As Israel entered into yet another war it did not want, the prospects were grim. The atmosphere hanging over the Jewish state was one of foreboding. Schools closed their doors. All public transport ceased. As the men marched off to war, teenagers joined the effort by filling sandbags. School halls transformed into massive bomb shelters. Hospitals stood at the ready for the tens of thousands who were bound to be wounded in the fighting to follow. Government allowed public parks to be dug up to prepare a burial place for an estimated 10,000 casualties.

soldiersnewYet six days later, everybody—including many in the Jewish state—stood stunned. In one hundred and thirty-one hours and fifty minutes, the vastly outnumbered Jewish state had managed to beat the armies of Egypt, Jordan and Syria. In the six days from 5 to 10 June 1967, Israel won one of the most unexpected and decisive victories in military history. In less than one week, the Israel Defense Forces (IDF) managed to destroy 85% of Egypt’s military hardware. The Egyptians also lost all their bombers and nearly 85% of their combat aircraft—the majority on 5 June 1967, the very first day of war. The Syrians and Jordanians did not fare much better. All of the Hashemite Kingdom’s airfields and bombers were demolished, while the Syrian air force also suffered heavy blows. When the six days of war came to an end, Israel had captured hundreds of Jordanian and Syrian tanks, military vehicles and guns and had access to many Egyptian ammunition caches.

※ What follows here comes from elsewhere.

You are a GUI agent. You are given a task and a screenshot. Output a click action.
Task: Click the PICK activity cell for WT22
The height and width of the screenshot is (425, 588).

Above all, when the smoke of battle had settled on 10 June 1967, Jerusalem, the eternal capital of the Jewish people was once again united. Moreover, after almost two decades under Jordanian occupation, Judea and Samaria, the ancestral land of the Jewish people, saw the children of the patriarchs return to the hills and valleys that countless Jewish generations had once known as home.

In the aftermath of the Six-Day War, military strategists and analysts praised the might of the IDF. Yet while the troops fought valiantly, even Moshe Dayan, commander of the Israeli forces in 1967, recognized the astounding victory as a miracle.

On the seventh day, after the din of battle had died down, Commander Dayan made his way to the Western Wall to tuck a note in the cleft between two ancient white stones. The message on the scrap of paper was penned thousands of years ago by Israel’s King David, This was the Lord’s doing; it is marvelous in our eyes” (Ps. 118:23).